The FDIC recently released for comment a proposed Policy Statement that would clarify that, with respect to certain securitizations by FDIC-insured institutions, the FDIC would not seek to reclaim the assets the subject of the securitization. In particular, the Policy Statement "provides that subject to certain conditions, the FDIC will not attempt to reclaim, recover, or recharacterize as property of the institution or the receivership estate . . . the financial assets transferred . . . in connection with the securitization." 63 Fed. Reg. 71926 (December 30, 1998). Similar action is needed to cover transfers by market participants who later become debtors under the Bankruptcy Code. In an effort to clarify the rights of investors in asset-backed securities and bring the benefits of securitization to a broader spectrum of market activity, H.R. 833 includes a series of amendments to the Bankruptcy Code that would specifically exempt certain transferred assets from a debtor’s bankruptcy estate and clarify whatever "true sale" confusion may exist. The amendments would be narrowly tailored to apply only to eligible assets transferred as part of a bona fide securitization involving the issuance of securities rated investment grade by at least one nationally recognized rating organization. Through a series of definitions, the proposed amendments would exclude from a debtor’s estate any asset "to the extent that such eligible asset was transferred by the debtor, before the date of commencement of the case, to an eligible entity in connection with an asset-backed securitization."

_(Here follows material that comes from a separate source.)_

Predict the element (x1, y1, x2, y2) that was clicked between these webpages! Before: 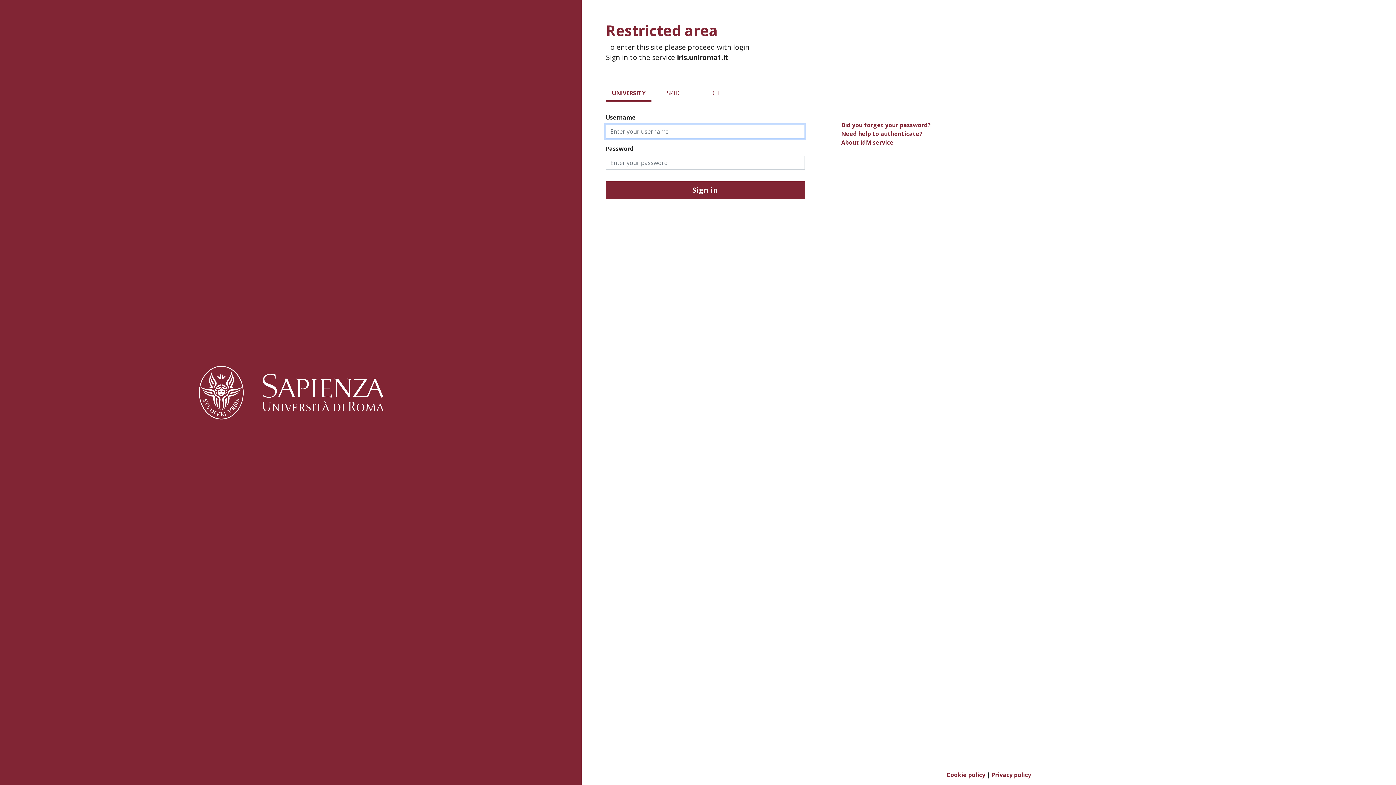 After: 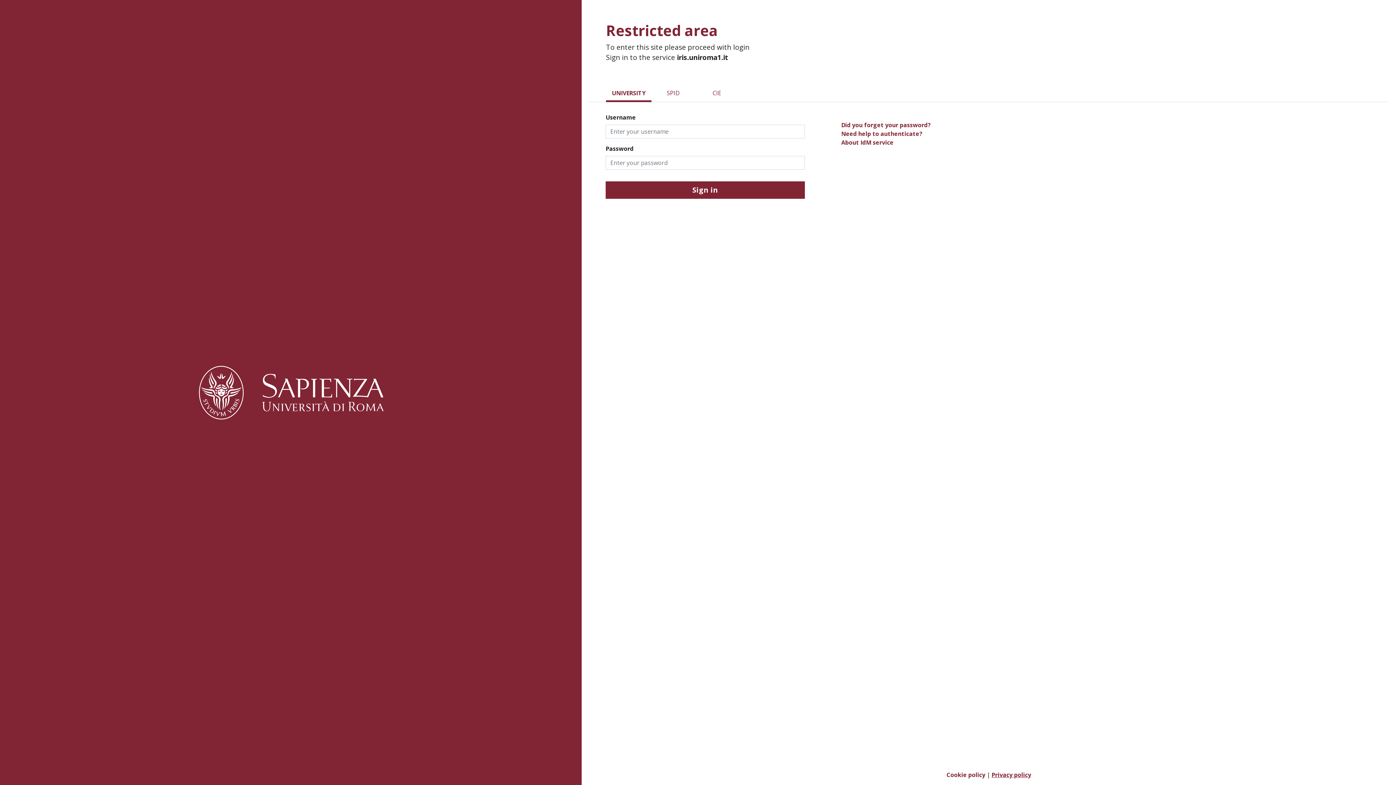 Action: bbox: (39, 364, 72, 370) label: Privacy policyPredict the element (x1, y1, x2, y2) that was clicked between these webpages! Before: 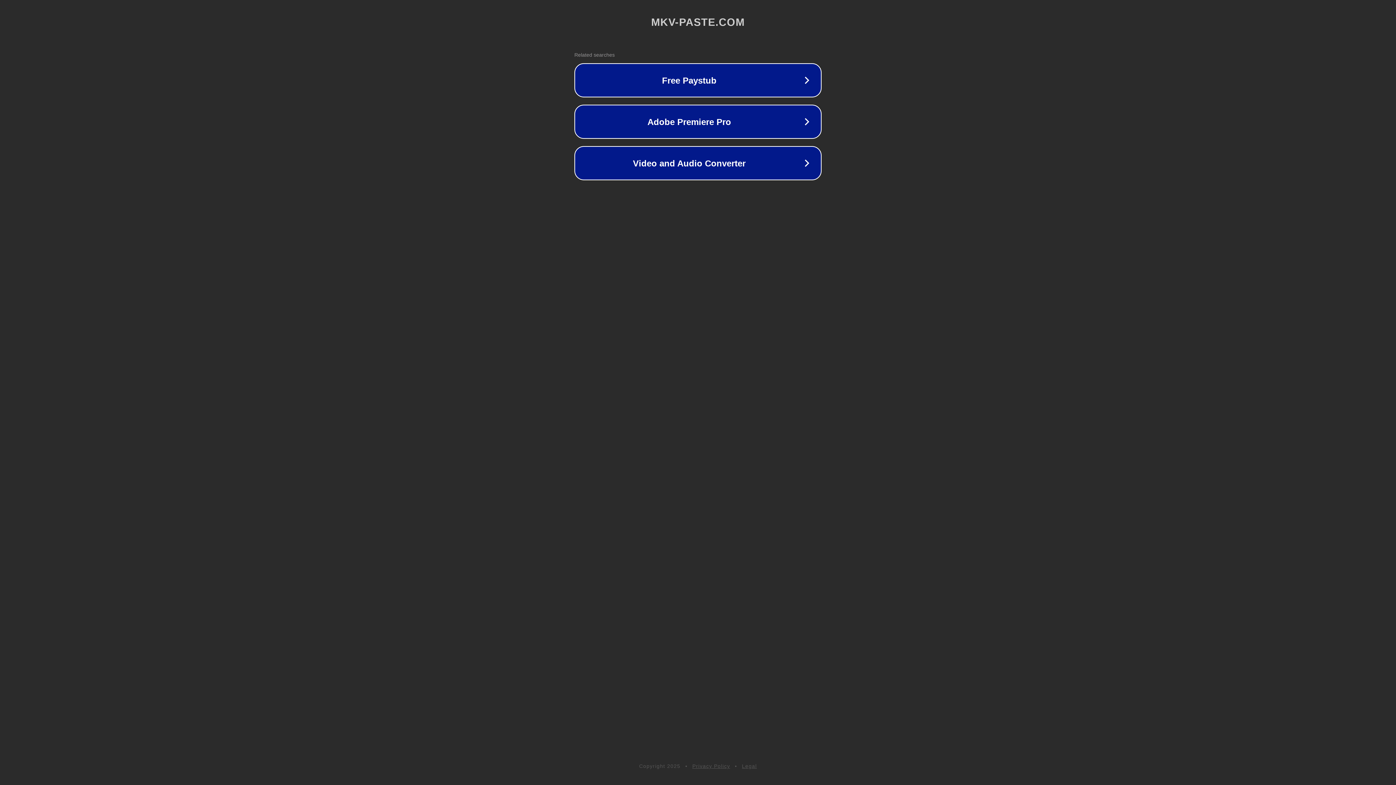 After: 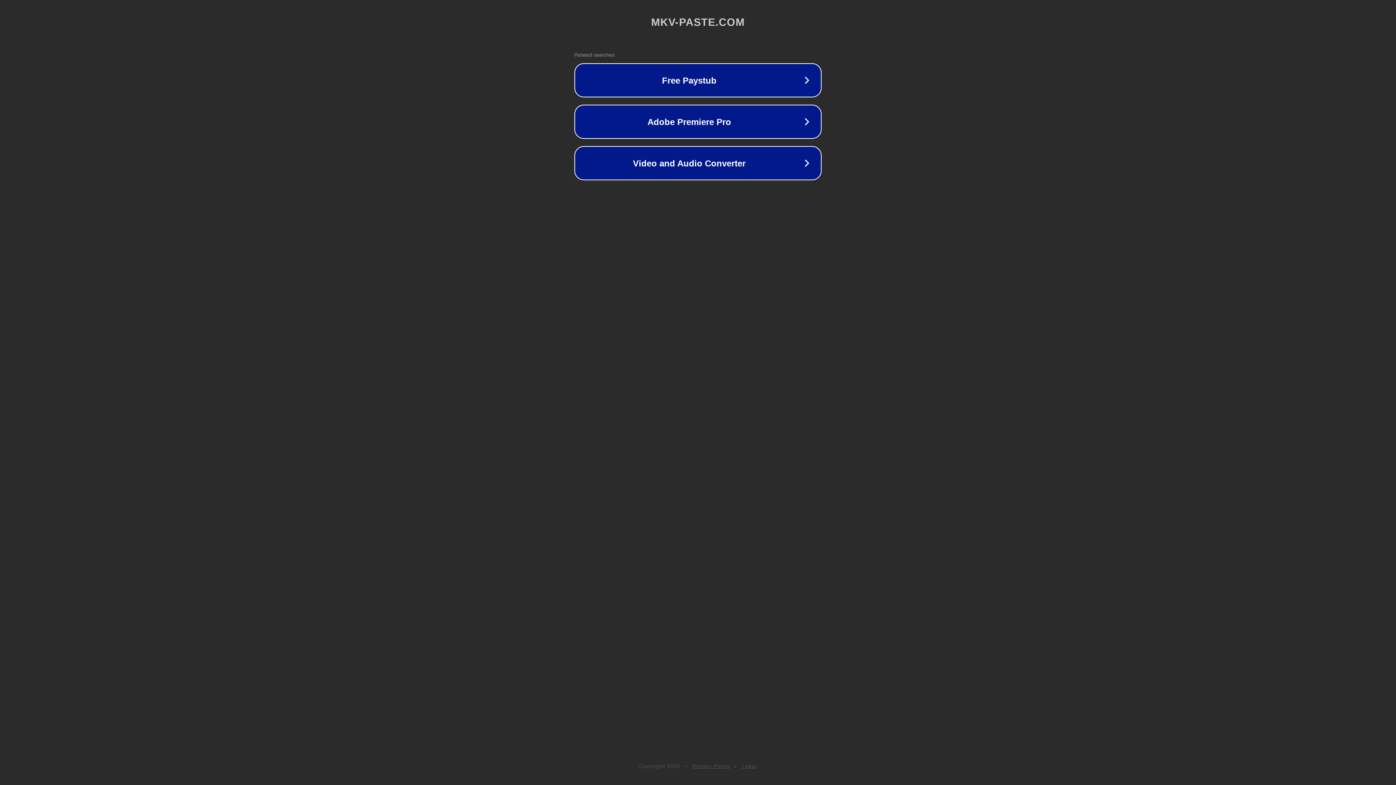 Action: bbox: (742, 763, 757, 769) label: LegalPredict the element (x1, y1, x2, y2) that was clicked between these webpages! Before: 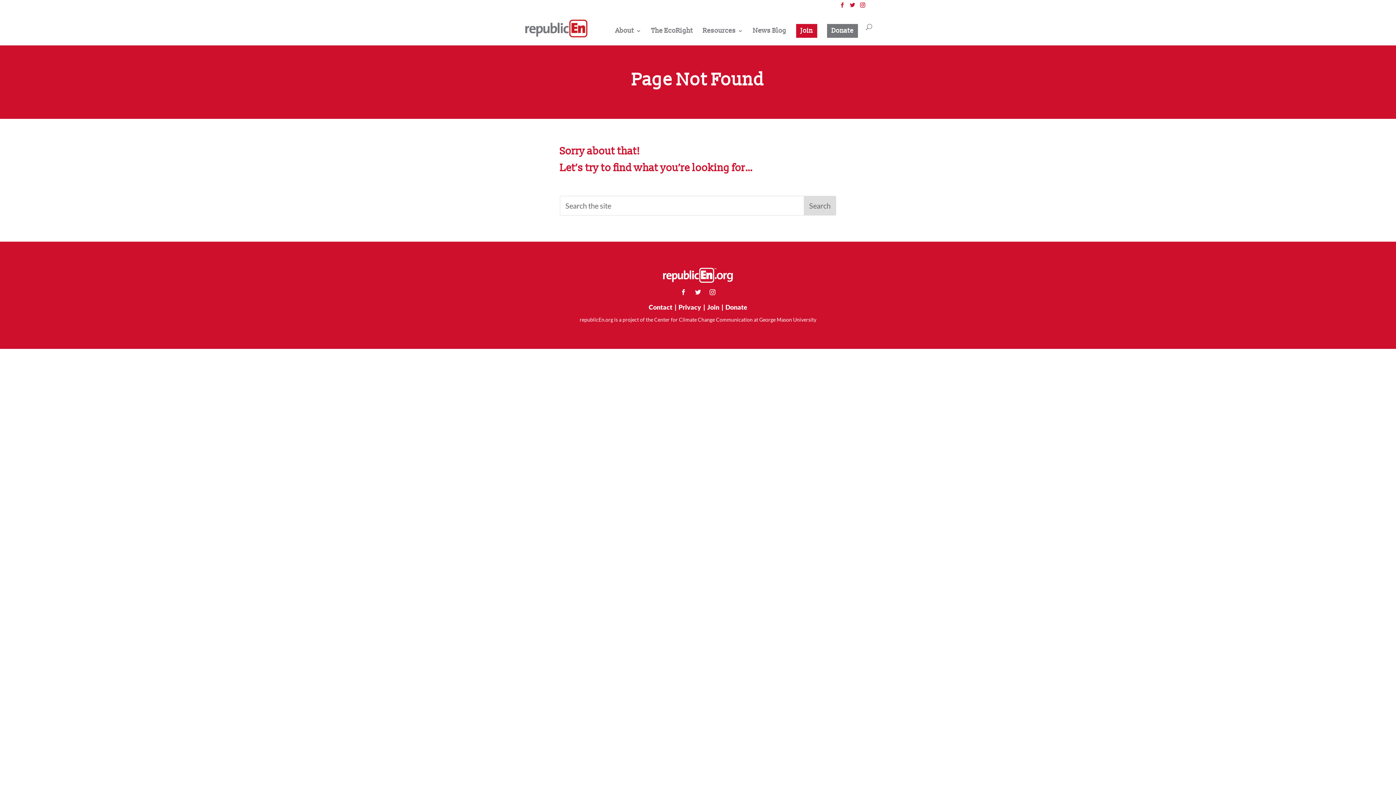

These changes would not only reduce transaction costs for future mortgage- and asset-backed securitizations, they would minimize the likelihood that an insolvent debtor could attempt to reclaim already-securitized assets in a proceeding under the Bankruptcy Code, notwithstanding the structural safeguards designed to avoid such a result. Even if such a debtor were not successful, the possibility of recharacterization could have a significant adverse impact on the markets in mortgage- and asset-backed securities.
The above examples illustrate the need for Congress to enact the financial contract provisions of H.R. 833, H.R. 1161 and S. 625, which would make important, but highly technical, changes to the Bankruptcy Code and the Federal Deposit Insurance Act. These changes are consistent with the existing market safe harbors in the Bankruptcy Code and the Federal Deposit Insurance Act, will encourage broader use of sound risk management techniques and help to minimize overall systemic risk.